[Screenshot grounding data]
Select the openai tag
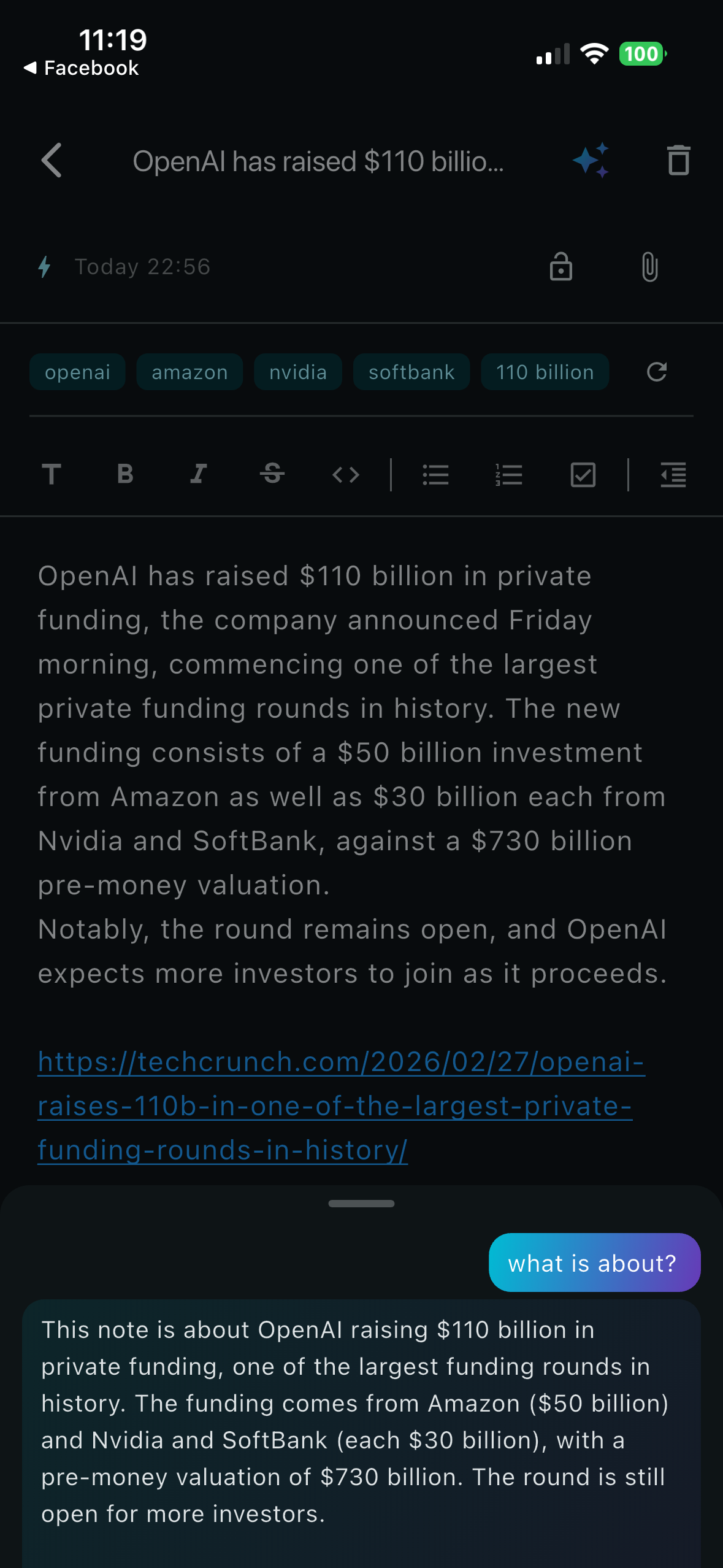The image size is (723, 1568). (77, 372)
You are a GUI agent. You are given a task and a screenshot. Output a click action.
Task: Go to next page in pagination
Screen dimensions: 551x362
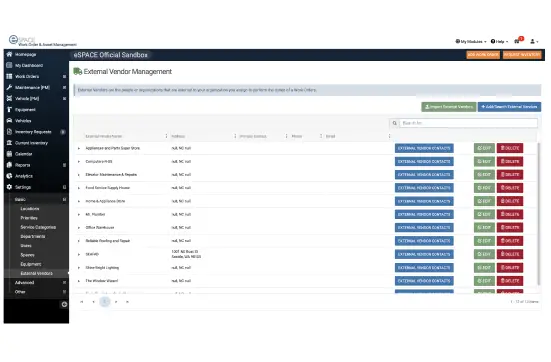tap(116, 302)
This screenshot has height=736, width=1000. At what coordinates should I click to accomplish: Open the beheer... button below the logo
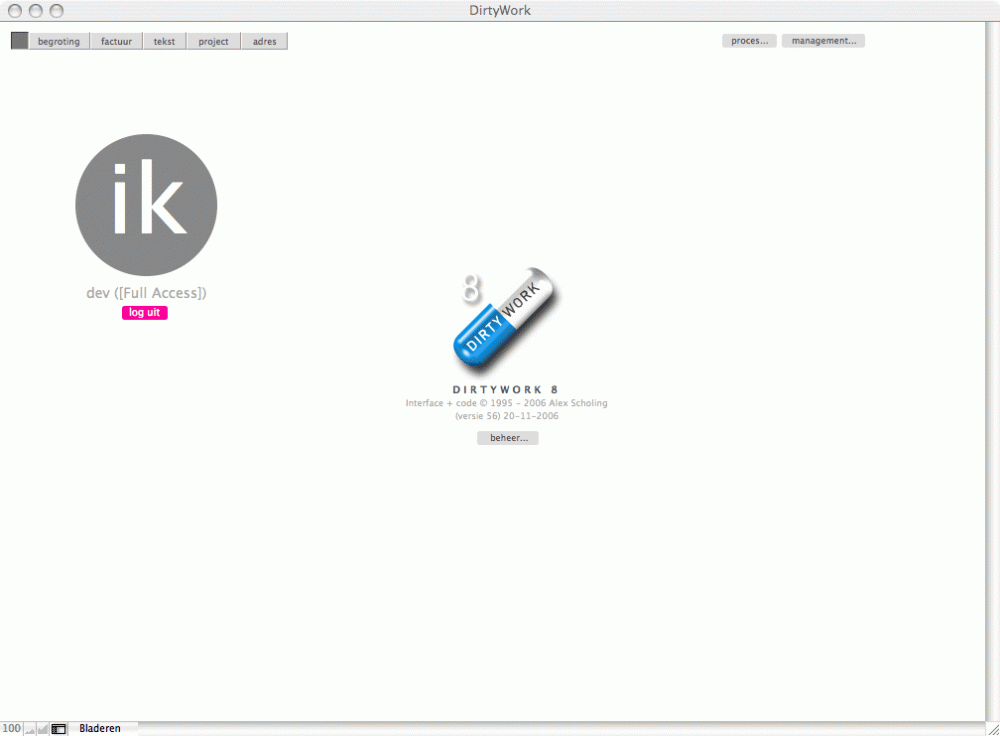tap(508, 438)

__EXERCISE GOAL__
Pictures are to be left out, while the records are copied word for word.

__OUTPUT OF THE TASK__
Select the openai tag
The image size is (723, 1568). (77, 372)
You are a GUI agent. You are given a task and a screenshot. Output a click action.
Task: Go to next page in pagination
Screen dimensions: 551x362
tap(116, 302)
This screenshot has height=736, width=1000. At what coordinates should I click to accomplish: Open the beheer... button below the logo
tap(508, 438)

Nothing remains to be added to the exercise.